Aussi patient et déterminé que l’eau, sur un rythme très élémental, Simon Coulibaly Gillard, également à l’image et au son, forme une équipe légère avec son assistant Lassina Coulibaly, ce qui lui permit d’étendre le tournage sur un an et demi et de le réaliser en trois séjours, chacun de deux à trois mois. Il accompagne ses comédiens, non professionnels, dans un quotidien au demeurant très proche de celui qu’ils connaissent hors-caméra, ne scénarisant que légèrement, et dans un constant dialogue avec eux. C’est ainsi que l’on suit son héroïne éponyme, Aya (la jolie Marie-Josée Degny-Kokora), post-adolescente irrésistiblement enjouée, dans le soin qu’elle prend de son très jeune frère, presque encore bébé, dans sa complicité ou ses conflits avec sa mère (Patricia Egnabayou), à l’église, dans ses cueillettes de noix de coco, ses dialogues avec des petits crabes ou encore ses ébauches amoureuses.
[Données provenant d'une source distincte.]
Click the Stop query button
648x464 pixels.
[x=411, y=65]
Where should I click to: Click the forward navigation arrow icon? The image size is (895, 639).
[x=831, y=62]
La question de la lutte contre l’eau sous-tend l’ensemble de ce docu-fiction : faudra-t-il céder la place à l’élément marin ? Partir vers la terre ferme, la grande ville ? Mais ne pas s’y perdre…
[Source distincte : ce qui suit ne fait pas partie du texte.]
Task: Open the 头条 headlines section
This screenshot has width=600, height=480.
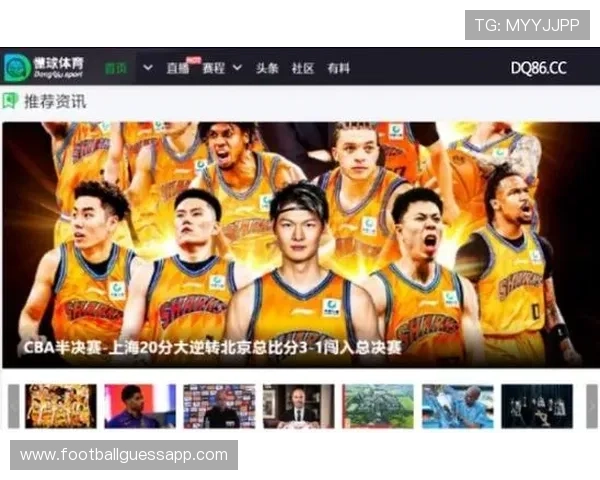Action: tap(267, 68)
Car incontestablement (et même si l’on sait bien qu’elle ne pourra pas monter les marches à Cannes ; du moins on l’espère ! Sinon il s’agirait d’une singulière extension de son territoire…), la grande vedette du film, sa véritable star, est l’eau. Superbement captée par l’œil de Simon Coulibaly Gillard, elle apparaît dans ses états les plus sombres, les plus menaçants, dans des bleu-gris métalliques sur fond de ciels plombés, ou déversant son écume sur les plages avec la jouissance d’une conquérante, mais peut aussi s’offrir dans le calme étincelant d’un cristal, ou la transparence aérienne d’une myriade de bulles ascendantes. S’infiltrant jusque dans les rêves d’Aya, elle y déploie une sensualité toute féminine et des capacités d’accueil matriciel… Et que dire des jeux de la lune dans une flaque, tantôt mirant sa parfaite rondeur narcissique, tantôt explosant en milliers de diamants kaléidoscopiques !
Rythmé, ponctuellement seulement, par une musique locale très discrète, et surtout par le délicat clapotis de la langue dioula mêlée au français (mais un français si mélodieux qu’il a bien besoin d’être sous-titré !), ce long-métrage glisse avec le soyeux de l’eau, en une progression lente et obstinée, inexorable. Mais le réalisateur n’oublie pas que, si l’eau peut détruire et tuer, elle est également et avant tout force de vie.